On November 12, 2019, the United States Court of Appeals for the First Circuit reversed a decision of the Bankruptcy Court for the District of Massachusetts in a case that illustrates fraudulent transfer risk for colleges and universities that receive tuition payments from a student's insolvent parents.

Constructive Fraudulent Transfer Claims and College Tuition Payments

The Bankruptcy Code empowers bankruptcy trustees to avoid certain "constructively fraudulent" transfers made when an insolvent debtor receives less than reasonably equivalent value in exchange for transfers of cash or other assets. In recent years, chapter 7 bankruptcy trustees have brought fraudulent transfer actions against colleges and universities to recover tuition payments made by insolvent parents on behalf of their adult children. Some bankruptcy courts have entered judgments against colleges for constructive fraudulent transfers, while others have held that a parents tuition payments for the undergraduate education of adult children are not constructive fraudulent transfers. In all of these cases, a key question that courts have confronted is whether a debtor/parent receives reasonably equivalent value in exchange for funding tuition payments for an adult child.
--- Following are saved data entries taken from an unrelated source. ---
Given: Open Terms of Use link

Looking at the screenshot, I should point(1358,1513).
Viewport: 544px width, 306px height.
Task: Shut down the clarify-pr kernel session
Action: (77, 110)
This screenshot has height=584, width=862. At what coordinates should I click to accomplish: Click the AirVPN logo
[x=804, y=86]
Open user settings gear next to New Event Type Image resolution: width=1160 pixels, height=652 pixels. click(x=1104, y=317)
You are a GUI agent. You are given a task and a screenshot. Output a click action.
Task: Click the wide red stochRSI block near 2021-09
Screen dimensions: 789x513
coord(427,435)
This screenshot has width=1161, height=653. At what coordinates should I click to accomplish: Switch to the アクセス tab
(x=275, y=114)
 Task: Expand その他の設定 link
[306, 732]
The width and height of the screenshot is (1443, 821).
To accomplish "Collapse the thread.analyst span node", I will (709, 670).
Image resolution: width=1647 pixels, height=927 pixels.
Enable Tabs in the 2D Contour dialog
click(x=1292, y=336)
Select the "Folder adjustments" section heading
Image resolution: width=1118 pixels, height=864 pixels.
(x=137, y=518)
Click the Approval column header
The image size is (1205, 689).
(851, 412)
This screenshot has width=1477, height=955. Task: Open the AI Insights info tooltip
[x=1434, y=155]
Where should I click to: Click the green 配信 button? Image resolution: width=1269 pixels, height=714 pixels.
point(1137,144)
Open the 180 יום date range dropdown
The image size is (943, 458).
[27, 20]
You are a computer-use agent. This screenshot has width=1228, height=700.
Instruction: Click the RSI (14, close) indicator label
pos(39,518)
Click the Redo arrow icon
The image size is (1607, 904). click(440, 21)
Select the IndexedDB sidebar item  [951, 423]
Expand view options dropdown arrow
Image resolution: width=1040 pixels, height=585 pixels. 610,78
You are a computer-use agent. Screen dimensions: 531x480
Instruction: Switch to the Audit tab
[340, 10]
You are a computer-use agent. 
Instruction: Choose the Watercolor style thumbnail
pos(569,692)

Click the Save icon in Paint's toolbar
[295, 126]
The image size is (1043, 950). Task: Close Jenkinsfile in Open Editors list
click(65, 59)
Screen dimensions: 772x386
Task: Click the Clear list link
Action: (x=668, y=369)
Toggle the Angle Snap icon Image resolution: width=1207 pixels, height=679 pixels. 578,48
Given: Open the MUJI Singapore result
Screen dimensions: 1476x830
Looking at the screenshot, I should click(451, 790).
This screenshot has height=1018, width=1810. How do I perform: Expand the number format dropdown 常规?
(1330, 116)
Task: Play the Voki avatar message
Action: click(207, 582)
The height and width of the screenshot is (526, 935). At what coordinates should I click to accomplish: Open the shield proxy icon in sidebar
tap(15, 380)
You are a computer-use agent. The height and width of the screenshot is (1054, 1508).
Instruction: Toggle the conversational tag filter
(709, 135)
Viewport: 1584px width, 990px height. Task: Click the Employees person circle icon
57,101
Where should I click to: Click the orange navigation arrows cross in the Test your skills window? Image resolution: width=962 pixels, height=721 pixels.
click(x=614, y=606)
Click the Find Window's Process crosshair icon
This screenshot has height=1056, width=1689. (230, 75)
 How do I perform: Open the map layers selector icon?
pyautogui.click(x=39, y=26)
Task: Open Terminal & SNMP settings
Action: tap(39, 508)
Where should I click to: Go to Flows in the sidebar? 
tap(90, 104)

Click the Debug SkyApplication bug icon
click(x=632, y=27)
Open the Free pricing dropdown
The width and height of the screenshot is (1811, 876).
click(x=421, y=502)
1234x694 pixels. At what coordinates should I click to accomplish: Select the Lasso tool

First Circuit Finds Parents Received No Value in Exchange for Tuition Payments

In In re Palladino, No. 17-1334 (1st Cir. Nov. 11, 2019), a First Circuit appellate panel held that parents do not receive "reasonably equivalent value" when they make tuition payments to a college or university on behalf of an adult child. The court noted that the Bankruptcy Code recognizes five classes of transactions that confer value: (1) the exchange of property, (2) the satisfaction of a present debt, (3) the satisfaction of an antecedent debt, (4) the securing or collateralizing of a present debt, and (5) the granting of security for the purposes of securing antecedent debt. While the Palladino Court recognized that a parent's funding of a child's tuition might be a worthy cause and an appropriate expenditure for a solvent person, the payments depleted the estate and afforded no direct value to creditors. The court found that funding an adult child's tuition payments, even with an expectation of future financial support, does not satisfy requirements for a "reasonably equivalent value" defense under the Bankruptcy Code. Additionally, the court noted that the debtors were not under any legal obligation to pay college tuition for their adult children, suggesting in a footnote that the outcome may be different in the case of tuition payments for a minor child. In so holding, the First Circuit has validated tuition clawback lawsuits against colleges and universities.

Implications & Defenses

The Palladino decision is the first U.S. Court of Appeals decision to consider whether colleges and universities can be compelled to refund tuition paid by insolvent parents for the education of their adult children. The decision will encourage chapter 7 bankruptcy trustees to seek clawback of tuition payments.

Colleges and universities can specify terms on which parents pay tuition to create an effective defense to tuition clawback lawsuits. If tuition paid by parents is funded into an account that is under the student's control, the student rather than the college or university is the initial recipient of the transfer. The college or university may withdraw funds from the account when tuition is due, but it would be a subsequent transferee. Bankruptcy Code section 550(b) provides a defense to clawback recovery from a subsequent transferee – if the transferee took for value, in good faith, and without knowledge of the voidability of the transfer. A college or university would in most, if not all, cases satisfy these requirements and be considered a good faith transferee. Section 550(b), therefore, can be an effective defense to tuition clawback lawsuits. In the recent case of In re Hamadi, 597 B.R. 67 (Bankr. D. Conn. Jan. 31, 2019), the University of Connecticut successfully defended against a clawback of tuition paid to it by the insolvent parent of one of its students under such a theory.